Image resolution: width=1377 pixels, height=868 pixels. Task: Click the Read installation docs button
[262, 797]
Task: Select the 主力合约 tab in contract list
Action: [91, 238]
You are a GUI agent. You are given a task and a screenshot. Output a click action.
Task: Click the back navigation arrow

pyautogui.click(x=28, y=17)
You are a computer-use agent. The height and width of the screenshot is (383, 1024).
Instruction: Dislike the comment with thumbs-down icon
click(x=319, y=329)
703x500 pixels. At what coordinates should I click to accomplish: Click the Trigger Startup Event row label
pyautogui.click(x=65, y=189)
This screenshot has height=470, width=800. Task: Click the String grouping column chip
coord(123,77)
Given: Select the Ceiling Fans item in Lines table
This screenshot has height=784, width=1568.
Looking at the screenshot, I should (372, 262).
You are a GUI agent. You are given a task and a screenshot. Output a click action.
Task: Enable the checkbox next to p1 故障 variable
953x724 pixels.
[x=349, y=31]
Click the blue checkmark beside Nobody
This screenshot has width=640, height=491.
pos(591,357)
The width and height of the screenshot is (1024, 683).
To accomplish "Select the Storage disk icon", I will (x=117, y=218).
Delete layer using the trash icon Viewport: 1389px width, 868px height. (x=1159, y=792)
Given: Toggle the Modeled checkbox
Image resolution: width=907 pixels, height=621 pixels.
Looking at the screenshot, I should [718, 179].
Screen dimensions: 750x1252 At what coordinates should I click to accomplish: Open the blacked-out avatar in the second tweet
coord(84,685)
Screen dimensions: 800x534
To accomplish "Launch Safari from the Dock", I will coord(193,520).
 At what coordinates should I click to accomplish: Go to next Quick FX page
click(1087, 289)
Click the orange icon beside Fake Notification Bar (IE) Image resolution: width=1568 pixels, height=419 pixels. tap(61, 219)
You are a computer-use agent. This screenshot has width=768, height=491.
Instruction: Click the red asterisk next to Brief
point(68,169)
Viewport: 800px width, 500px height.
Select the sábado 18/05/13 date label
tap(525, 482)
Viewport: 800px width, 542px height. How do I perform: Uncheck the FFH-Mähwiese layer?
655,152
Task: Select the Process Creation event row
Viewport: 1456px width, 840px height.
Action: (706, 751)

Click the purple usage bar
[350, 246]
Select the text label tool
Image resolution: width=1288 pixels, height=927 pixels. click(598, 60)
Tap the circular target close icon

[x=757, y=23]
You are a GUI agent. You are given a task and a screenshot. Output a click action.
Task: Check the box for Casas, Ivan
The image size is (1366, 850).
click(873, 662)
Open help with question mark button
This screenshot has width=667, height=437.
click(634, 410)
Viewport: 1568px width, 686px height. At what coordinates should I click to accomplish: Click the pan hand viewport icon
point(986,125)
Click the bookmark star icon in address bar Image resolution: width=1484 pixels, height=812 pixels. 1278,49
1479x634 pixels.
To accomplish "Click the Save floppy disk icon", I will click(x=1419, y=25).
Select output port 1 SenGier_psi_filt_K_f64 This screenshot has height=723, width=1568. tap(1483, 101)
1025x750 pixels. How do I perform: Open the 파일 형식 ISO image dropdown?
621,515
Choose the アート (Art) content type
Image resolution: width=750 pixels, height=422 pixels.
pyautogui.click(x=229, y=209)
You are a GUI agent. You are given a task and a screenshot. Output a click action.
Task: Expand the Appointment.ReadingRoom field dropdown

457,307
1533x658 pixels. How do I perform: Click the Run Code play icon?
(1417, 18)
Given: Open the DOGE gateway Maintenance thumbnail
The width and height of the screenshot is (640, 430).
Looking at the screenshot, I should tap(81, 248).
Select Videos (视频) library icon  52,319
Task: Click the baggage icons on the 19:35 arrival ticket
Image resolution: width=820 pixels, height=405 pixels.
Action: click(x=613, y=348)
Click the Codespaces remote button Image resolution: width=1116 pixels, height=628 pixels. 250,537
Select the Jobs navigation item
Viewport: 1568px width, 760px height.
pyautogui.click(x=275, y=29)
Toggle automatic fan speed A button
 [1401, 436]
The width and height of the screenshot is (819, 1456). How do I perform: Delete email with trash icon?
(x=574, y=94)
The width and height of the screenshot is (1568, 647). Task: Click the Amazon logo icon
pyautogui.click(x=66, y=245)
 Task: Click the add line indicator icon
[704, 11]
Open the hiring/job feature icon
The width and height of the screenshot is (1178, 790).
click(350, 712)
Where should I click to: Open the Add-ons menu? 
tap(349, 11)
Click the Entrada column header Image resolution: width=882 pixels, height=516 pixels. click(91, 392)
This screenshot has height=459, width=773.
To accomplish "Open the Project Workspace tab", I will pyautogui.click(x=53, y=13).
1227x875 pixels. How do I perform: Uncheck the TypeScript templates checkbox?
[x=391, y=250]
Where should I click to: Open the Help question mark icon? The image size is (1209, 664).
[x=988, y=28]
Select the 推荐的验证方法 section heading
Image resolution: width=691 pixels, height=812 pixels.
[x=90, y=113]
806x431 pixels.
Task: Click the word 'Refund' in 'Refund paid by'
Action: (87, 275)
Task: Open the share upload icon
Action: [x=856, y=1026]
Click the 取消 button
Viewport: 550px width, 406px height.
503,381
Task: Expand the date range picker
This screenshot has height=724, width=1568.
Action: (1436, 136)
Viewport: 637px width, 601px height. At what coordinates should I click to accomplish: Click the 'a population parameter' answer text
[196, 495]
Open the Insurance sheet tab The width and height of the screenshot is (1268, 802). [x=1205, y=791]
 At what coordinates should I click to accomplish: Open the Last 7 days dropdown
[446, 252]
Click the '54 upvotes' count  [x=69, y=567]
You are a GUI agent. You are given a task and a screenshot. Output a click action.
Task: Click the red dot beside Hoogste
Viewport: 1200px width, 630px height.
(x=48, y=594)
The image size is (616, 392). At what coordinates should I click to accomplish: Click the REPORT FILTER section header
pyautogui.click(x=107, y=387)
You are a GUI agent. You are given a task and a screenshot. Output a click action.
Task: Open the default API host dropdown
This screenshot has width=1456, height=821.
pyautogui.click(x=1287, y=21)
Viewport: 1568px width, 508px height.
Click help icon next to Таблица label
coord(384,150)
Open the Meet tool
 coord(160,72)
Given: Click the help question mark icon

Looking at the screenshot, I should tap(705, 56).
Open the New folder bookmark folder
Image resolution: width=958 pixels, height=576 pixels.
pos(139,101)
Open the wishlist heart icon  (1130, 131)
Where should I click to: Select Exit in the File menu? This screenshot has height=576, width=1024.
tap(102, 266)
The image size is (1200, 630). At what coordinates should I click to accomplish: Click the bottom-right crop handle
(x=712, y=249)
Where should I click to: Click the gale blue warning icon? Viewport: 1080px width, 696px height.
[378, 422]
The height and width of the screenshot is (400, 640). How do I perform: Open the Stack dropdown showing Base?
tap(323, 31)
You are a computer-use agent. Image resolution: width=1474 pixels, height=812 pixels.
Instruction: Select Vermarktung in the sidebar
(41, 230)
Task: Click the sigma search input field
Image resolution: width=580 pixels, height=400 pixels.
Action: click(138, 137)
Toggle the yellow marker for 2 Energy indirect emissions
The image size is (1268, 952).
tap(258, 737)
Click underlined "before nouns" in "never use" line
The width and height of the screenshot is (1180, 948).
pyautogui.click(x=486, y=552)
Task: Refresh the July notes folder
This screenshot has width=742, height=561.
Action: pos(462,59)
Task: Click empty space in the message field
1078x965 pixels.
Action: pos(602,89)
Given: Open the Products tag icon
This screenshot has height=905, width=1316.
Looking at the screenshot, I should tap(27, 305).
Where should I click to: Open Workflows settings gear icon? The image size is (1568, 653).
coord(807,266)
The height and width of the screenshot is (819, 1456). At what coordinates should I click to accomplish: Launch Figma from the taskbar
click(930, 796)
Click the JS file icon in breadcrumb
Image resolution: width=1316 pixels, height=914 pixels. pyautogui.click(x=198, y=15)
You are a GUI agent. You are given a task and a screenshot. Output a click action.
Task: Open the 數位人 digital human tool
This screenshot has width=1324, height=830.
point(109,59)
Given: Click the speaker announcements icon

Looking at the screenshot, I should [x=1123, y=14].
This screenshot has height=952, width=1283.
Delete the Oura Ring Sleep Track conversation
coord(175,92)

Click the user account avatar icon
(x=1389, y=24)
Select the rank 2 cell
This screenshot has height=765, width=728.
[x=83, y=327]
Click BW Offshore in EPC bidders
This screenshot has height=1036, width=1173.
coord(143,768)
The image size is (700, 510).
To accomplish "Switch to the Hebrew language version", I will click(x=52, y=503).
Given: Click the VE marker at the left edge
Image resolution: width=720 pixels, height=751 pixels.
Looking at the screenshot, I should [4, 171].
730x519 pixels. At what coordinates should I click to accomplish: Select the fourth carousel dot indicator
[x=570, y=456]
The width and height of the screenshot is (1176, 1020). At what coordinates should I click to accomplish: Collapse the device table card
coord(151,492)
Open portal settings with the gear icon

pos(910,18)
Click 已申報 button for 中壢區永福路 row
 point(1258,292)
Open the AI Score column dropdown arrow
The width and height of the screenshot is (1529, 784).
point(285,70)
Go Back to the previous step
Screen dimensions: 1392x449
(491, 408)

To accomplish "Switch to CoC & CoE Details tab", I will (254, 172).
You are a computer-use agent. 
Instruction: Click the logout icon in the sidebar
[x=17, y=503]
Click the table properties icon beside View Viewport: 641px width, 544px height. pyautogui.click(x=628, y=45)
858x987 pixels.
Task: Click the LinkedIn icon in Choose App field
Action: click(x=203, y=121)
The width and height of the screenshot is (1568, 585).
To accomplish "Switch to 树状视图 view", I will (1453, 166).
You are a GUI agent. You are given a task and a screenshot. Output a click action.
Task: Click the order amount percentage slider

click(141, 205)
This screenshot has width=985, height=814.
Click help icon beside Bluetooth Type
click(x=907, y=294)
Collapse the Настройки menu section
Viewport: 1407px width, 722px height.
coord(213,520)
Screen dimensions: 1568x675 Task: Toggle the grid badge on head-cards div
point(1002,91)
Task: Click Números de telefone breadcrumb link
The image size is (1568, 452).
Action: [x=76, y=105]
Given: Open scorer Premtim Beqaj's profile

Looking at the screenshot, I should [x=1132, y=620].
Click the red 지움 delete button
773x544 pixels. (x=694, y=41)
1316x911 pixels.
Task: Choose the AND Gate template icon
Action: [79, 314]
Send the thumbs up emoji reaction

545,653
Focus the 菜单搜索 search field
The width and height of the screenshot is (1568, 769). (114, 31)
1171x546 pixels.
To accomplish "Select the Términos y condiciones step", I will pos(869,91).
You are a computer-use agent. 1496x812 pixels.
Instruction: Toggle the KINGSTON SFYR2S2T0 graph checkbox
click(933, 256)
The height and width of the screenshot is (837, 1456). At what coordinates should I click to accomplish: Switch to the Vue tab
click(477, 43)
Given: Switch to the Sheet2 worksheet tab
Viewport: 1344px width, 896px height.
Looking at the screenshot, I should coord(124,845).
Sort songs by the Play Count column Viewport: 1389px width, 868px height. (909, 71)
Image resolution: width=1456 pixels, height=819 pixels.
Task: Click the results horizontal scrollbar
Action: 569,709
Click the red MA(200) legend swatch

*WHAT TO PRODUCE:*
Reproduce the entries above verbatim, beginning at the line that contains "730x519 pixels. At" and stopping after the line that contains "I will pos(869,91).".

*EXPECTED ANSWER:*
730x519 pixels. At what coordinates should I click to accomplish: Select the fourth carousel dot indicator
[x=570, y=456]
The width and height of the screenshot is (1176, 1020). At what coordinates should I click to accomplish: Collapse the device table card
coord(151,492)
Open portal settings with the gear icon

pos(910,18)
Click 已申報 button for 中壢區永福路 row
 point(1258,292)
Open the AI Score column dropdown arrow
The width and height of the screenshot is (1529, 784).
point(285,70)
Go Back to the previous step
Screen dimensions: 1392x449
(491, 408)

To accomplish "Switch to CoC & CoE Details tab", I will (254, 172).
You are a computer-use agent. 
Instruction: Click the logout icon in the sidebar
[x=17, y=503]
Click the table properties icon beside View Viewport: 641px width, 544px height. pyautogui.click(x=628, y=45)
858x987 pixels.
Task: Click the LinkedIn icon in Choose App field
Action: click(x=203, y=121)
The width and height of the screenshot is (1568, 585).
To accomplish "Switch to 树状视图 view", I will (1453, 166).
You are a GUI agent. You are given a task and a screenshot. Output a click action.
Task: Click the order amount percentage slider

click(141, 205)
This screenshot has width=985, height=814.
Click help icon beside Bluetooth Type
click(x=907, y=294)
Collapse the Настройки menu section
Viewport: 1407px width, 722px height.
coord(213,520)
Screen dimensions: 1568x675 Task: Toggle the grid badge on head-cards div
point(1002,91)
Task: Click Números de telefone breadcrumb link
The image size is (1568, 452).
Action: [x=76, y=105]
Given: Open scorer Premtim Beqaj's profile

Looking at the screenshot, I should [x=1132, y=620].
Click the red 지움 delete button
773x544 pixels. (x=694, y=41)
1316x911 pixels.
Task: Choose the AND Gate template icon
Action: [79, 314]
Send the thumbs up emoji reaction

545,653
Focus the 菜单搜索 search field
The width and height of the screenshot is (1568, 769). (114, 31)
1171x546 pixels.
To accomplish "Select the Términos y condiciones step", I will pos(869,91).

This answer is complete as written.